Divulgación Histórica. Fondas: como guisar para varios maridos – PalabrasClaras.mx
Por Omar Piña
[Talento y disciplina de Susana Torres Ortiz]
Los establecimientos de fast food o comida rápida se incrementaron en México al finalizar el siglo XX. El distintivo de tales alimentos es que se trata de “comida preelaborada, que se recalienta o fríe minutos antes de servirla, según procedimientos dictados desde arriba, que garantizan sabores y texturas estandarizadas” (Torres, 2011:273). Frente a ello, la resignificación de las fondas y/o cocinas económicas depende del manejo de los sabores básicos de la cocina mexicana. Pero también se nutren con el sistema de relaciones sociales y vínculos que establecen.
La fonda y/o cocina económica posicionó su servicio y prestigio como una alternativa para quienes no podían hacer la comida en sus domicilios. Hacia la década de 1940, la expansión de las ciudades y la implementación de jornadas de 8 diarias de trabajo motivaron la “proliferación de puestos ambulantes, fijos y semifijos que permitían a aquellos con menor ingreso, mediante la ingesta de algún alimento sabroso y barato, entretener el hambre hasta llegar a casa” (Torres, 2011:272).
Para la historiadora Susana Torres Ortiz, el sabor, el precio y la limpieza son tres elementos que aún cautivan a los comensales de fondas o cocinas económicas. Y advierte que una de sus características es que se trata de emprendimientos realizados por mujeres:
por lo general son empresas familiares con una organización de tipo doméstico, es decir, la mayor parte de las cocinas las atiende una mujer auxiliada por el esposo o por alguno de sus hijos, quienes realizan las compras mientras la señora prepara y sirve los alimentos. Los demás miembros de la familia apoyan en atender las mesas, recoger y lavar los trastes (Torres, 2011:270-271).

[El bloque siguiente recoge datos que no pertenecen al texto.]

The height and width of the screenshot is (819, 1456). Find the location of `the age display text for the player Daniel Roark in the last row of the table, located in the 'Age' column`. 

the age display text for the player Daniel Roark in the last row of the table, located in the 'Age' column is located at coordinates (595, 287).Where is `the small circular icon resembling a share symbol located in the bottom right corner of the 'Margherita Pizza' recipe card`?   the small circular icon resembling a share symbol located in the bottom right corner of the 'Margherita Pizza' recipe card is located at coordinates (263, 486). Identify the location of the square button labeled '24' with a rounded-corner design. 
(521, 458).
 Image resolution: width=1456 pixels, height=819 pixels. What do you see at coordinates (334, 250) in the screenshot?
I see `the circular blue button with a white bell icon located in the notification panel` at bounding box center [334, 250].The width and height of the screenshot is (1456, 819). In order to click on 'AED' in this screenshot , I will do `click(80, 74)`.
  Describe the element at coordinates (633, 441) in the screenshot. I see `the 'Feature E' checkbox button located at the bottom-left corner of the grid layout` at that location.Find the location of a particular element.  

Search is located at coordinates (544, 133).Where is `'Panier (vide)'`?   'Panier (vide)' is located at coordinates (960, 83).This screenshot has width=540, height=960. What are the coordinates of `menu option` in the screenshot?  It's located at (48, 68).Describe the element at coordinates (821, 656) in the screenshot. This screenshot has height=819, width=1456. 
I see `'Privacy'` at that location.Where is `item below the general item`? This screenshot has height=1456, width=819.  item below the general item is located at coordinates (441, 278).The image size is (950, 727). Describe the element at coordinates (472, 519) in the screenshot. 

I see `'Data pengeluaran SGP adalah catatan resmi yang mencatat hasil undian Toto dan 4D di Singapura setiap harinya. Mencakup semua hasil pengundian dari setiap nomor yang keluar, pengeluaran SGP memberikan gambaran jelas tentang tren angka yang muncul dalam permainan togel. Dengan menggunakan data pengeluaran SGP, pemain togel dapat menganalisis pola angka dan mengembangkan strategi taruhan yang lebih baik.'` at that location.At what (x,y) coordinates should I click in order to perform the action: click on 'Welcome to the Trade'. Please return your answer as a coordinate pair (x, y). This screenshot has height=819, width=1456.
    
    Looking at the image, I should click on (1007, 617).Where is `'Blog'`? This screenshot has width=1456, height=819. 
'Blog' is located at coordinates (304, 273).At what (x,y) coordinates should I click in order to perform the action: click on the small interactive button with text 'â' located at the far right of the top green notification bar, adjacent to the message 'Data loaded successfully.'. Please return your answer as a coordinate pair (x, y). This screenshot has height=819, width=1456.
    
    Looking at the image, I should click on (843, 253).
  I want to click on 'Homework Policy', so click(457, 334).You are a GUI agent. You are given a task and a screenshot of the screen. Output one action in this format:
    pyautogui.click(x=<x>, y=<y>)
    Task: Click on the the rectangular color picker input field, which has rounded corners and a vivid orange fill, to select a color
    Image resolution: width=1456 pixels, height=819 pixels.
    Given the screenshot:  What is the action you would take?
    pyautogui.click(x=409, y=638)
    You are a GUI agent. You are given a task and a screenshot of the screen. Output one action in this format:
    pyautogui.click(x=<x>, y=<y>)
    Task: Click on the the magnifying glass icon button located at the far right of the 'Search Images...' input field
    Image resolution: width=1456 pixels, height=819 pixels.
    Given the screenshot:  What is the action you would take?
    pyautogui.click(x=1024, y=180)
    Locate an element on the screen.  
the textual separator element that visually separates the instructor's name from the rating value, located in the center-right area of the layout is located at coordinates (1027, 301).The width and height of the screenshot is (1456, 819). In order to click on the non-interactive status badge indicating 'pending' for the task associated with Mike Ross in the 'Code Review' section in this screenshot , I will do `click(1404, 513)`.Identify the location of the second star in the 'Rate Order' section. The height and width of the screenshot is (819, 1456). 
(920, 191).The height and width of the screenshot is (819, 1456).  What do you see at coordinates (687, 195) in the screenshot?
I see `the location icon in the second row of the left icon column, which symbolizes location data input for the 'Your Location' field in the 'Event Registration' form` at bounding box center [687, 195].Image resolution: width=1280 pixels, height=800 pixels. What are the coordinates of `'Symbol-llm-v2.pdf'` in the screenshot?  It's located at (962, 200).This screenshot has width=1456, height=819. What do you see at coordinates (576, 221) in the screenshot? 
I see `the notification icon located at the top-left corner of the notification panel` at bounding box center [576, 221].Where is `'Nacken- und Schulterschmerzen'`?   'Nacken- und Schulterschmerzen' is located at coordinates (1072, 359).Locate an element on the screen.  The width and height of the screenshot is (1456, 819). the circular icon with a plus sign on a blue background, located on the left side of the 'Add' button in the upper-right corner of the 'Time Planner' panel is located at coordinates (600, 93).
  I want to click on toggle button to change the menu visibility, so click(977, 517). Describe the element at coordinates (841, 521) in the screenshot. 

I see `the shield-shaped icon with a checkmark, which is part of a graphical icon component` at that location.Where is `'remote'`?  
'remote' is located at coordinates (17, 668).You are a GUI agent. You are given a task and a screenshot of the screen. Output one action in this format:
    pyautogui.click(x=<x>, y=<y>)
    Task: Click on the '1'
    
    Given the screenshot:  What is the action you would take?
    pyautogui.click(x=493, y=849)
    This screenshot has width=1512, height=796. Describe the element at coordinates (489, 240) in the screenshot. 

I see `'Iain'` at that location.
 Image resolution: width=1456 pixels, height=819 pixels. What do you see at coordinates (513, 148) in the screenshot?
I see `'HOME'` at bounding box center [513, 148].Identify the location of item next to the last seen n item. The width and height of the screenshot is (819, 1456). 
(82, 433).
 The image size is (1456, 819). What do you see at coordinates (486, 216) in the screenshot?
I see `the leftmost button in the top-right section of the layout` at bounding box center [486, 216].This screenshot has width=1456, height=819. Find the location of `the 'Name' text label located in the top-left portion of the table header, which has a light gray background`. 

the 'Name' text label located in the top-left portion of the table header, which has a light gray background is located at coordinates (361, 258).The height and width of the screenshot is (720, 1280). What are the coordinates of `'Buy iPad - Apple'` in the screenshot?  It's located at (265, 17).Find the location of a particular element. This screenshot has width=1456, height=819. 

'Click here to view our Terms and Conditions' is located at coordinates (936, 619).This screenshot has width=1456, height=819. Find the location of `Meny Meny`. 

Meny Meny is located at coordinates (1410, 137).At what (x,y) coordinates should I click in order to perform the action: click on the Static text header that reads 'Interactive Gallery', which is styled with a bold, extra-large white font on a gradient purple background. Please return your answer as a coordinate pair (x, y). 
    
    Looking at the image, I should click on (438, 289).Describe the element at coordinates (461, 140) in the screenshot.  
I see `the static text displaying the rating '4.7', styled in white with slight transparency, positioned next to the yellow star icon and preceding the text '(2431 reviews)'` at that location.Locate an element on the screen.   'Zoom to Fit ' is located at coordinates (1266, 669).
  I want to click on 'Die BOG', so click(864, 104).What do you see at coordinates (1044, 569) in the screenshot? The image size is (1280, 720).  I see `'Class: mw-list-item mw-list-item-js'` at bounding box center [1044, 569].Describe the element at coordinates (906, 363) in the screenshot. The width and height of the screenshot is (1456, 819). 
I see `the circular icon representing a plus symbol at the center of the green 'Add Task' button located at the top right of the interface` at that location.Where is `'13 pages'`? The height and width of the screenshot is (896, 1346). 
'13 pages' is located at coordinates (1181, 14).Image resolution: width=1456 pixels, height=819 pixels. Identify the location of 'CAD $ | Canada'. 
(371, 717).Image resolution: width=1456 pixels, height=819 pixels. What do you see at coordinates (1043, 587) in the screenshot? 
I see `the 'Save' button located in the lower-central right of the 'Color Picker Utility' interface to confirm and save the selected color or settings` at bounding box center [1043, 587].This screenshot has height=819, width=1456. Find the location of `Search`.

El ambiente familiar y la sazón de “comida casera” es lo que marca la diferencia entre las cocinas y los restaurantes. En la empresa familiar los sabores son aquellos logrados por la preparación de alimentos que son comprados a diario y cuyo abasto influye en la variación del menú. Generalmente los alimentos que se expenden son preparados y consumidos el mismo día. Lo común es que los platillos se proyecten al inicio de la jornada para que la compra incluya aquellos productos de temporada y que gusten a los comensales.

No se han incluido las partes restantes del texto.